Objective =
Answer these questions using the text on trade union banners below.
1. In what year was the Tin-Plate Workers' banner created?
2. Where did the Iron Founders keep their records?
3. Which workshop produced around 75% of all banners in the UK?

Text excerpt =
The cloaked and feathered man in the centre of the image is likely wearing the ceremonial garb of this branch of the society. Such costumes were common practice – the Nottingham Imperial Oddfellows, for instance, held their meetings in full-length medieval garb.
The pomp and ceremony served a purpose. To attract new recruits, societies had to project an image of affluence; young would-be members needed assurance that a friendly society would stay solvent long enough to pay for their funeral rites. Societies with too many older members sometimes went bankrupt from payouts.
In terms of trade unions proper, the Tin-Plate Workers' banner by William Dixon is the earliest known example. It was created in 1821, three years before the Combination Acts were repealed, effectively legalising trade unionism. Before it, unions were underground organisations. Sometimes literally – the Iron Founders, for instance, met at night on the moors and kept their records buried in the earth.
Several details of this banner evoke clandestine traditions: the all-seeing eye of God at the top of the banner is a symbol of freemasonry, as are the bundles of sticks in the centre. Known as 'fasces', these bundles are a pre-Roman symbol of strength through unity.
Other aspects of this banner, however, clamour for the union's respectability to be recognised. The Union Jack flag in the top-right corner stresses patriotic intentions, and the allegorical figures are a pastiche of the academic art of the ruling classes.
Even forty years after the repeal of the Combination Acts, union banner imagery continued to appeal for establishment acceptance. Take, for instance, the below emblem for the Operative Bricklayers Society which was likely intended to be turned into a banner as well as a printed certificate.
At its centre, we peer into an idealised scene of bricklayers at work, showcasing the member's contribution to society. The coat of arms connects the group to medieval guilds – bodies which were thought to prefigure the hardworking, entrepreneurial values of Victorian England's respectable classes.
There are also ennobling references to Greek and Roman mythology in the allegorical figures of Truth with her mirror, Science with her compass and, enthroned on the top, Architecture, who watches over the diligent bricklayers from on high. Tudor roses are nestled in the decorative wooden frame, confirming the group's centuries-old lineage and allegiance to the crown.
Whilst these symbols portray a conciliatory attitude towards the social order, the banner's monumentality also asserts power. With its overwhelming detail, it would have appeared almost outrageously showy on a parade. This quality was not uncommon – some union banners were so large that they had to be wheeled along on specially designed mounts. These banners were a visual argument to would-be members that the union had the resources to protect them.
In the last half of the nineteenth century, one workshop gained an almost total monopoly on the production of trade union banners: George Tutill's of City Road, London. From 1837 until the factory's destruction in the Blitz, the workshop produced around 75% of all banners in the UK.

Dataset entries =
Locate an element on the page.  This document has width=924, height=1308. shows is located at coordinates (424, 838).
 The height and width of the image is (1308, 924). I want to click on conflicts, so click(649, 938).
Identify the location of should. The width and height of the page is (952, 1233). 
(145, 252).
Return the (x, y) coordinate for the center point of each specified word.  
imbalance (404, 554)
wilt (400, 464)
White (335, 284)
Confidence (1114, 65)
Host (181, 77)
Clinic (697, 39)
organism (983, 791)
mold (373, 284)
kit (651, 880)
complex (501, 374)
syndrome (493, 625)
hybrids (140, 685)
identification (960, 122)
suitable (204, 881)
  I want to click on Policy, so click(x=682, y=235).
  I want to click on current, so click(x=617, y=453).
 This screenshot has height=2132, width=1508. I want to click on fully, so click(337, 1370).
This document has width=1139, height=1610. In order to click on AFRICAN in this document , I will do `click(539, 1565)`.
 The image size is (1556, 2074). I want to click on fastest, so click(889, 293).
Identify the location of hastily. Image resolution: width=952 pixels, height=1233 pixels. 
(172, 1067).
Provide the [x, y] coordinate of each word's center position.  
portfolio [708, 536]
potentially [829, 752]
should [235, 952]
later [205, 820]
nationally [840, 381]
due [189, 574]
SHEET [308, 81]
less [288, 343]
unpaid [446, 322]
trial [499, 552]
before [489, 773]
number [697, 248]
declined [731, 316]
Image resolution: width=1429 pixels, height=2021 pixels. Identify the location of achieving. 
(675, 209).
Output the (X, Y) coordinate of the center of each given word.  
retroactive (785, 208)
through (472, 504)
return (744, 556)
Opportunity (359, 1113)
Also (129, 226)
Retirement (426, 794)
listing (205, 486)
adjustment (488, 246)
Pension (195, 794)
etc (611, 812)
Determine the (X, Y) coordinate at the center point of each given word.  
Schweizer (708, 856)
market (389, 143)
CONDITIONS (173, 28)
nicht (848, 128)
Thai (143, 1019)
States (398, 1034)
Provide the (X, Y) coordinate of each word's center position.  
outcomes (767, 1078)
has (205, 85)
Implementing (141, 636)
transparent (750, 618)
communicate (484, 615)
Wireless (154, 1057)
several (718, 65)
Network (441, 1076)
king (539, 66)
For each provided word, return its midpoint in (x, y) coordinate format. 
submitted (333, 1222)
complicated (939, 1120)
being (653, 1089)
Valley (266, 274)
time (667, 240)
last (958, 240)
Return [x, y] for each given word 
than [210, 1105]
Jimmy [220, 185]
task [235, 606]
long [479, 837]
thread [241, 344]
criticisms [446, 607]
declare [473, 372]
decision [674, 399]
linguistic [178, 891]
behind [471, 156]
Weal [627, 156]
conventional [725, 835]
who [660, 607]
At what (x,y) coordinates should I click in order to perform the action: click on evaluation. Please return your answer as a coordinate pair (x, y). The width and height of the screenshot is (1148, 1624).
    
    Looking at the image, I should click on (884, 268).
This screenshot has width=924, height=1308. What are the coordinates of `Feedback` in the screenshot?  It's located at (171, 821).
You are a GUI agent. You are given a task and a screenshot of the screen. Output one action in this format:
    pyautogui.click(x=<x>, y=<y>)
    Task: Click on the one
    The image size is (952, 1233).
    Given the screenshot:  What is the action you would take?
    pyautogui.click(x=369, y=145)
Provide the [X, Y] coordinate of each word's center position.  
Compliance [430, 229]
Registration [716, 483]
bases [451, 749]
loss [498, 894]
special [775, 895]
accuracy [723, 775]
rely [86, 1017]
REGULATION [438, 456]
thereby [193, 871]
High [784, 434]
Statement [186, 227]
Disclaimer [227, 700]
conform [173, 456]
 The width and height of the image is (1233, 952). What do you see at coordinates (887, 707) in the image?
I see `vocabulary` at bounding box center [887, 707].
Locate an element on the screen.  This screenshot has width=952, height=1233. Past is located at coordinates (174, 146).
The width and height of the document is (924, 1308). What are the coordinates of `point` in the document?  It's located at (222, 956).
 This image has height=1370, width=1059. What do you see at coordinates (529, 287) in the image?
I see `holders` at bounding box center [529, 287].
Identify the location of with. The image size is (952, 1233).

Reply =
1. 1821
2. Buried in the earth
3. George Tutill's of City Road, London